- [WRITTEN EXERCISE]: Locate each line in the listing below that contains the string "height", treating uppercase and lowercase as different, and copy those lines out.

- [RECORDS TO PROCESS]:

◇ ◇ ◇ ◇ ◇

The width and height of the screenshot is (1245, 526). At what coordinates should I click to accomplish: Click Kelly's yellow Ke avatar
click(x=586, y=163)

◇ ◇ ◇ ◇ ◇

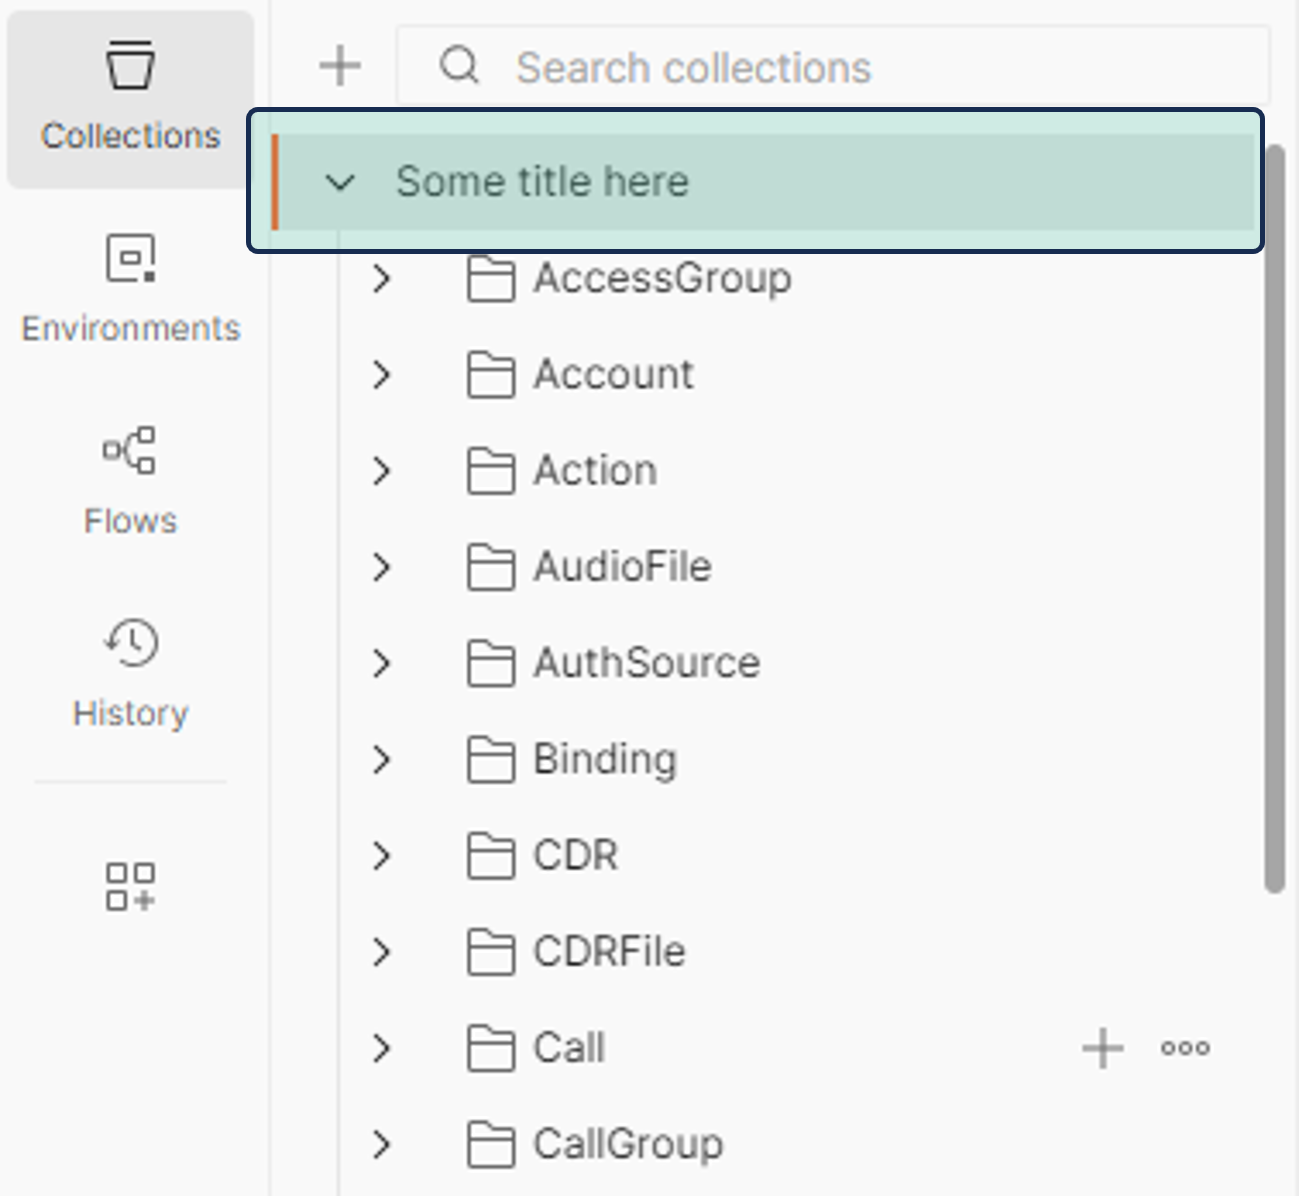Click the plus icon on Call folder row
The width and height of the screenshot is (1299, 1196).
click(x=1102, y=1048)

◇ ◇ ◇ ◇ ◇

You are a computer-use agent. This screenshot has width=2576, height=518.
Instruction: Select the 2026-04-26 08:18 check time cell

◇ ◇ ◇ ◇ ◇

- [ANSWER BELOW]:
The width and height of the screenshot is (1245, 526). At what coordinates should I click to accomplish: Click Kelly's yellow Ke avatar
The width and height of the screenshot is (1299, 1196).
You are a computer-use agent. This screenshot has width=2576, height=518.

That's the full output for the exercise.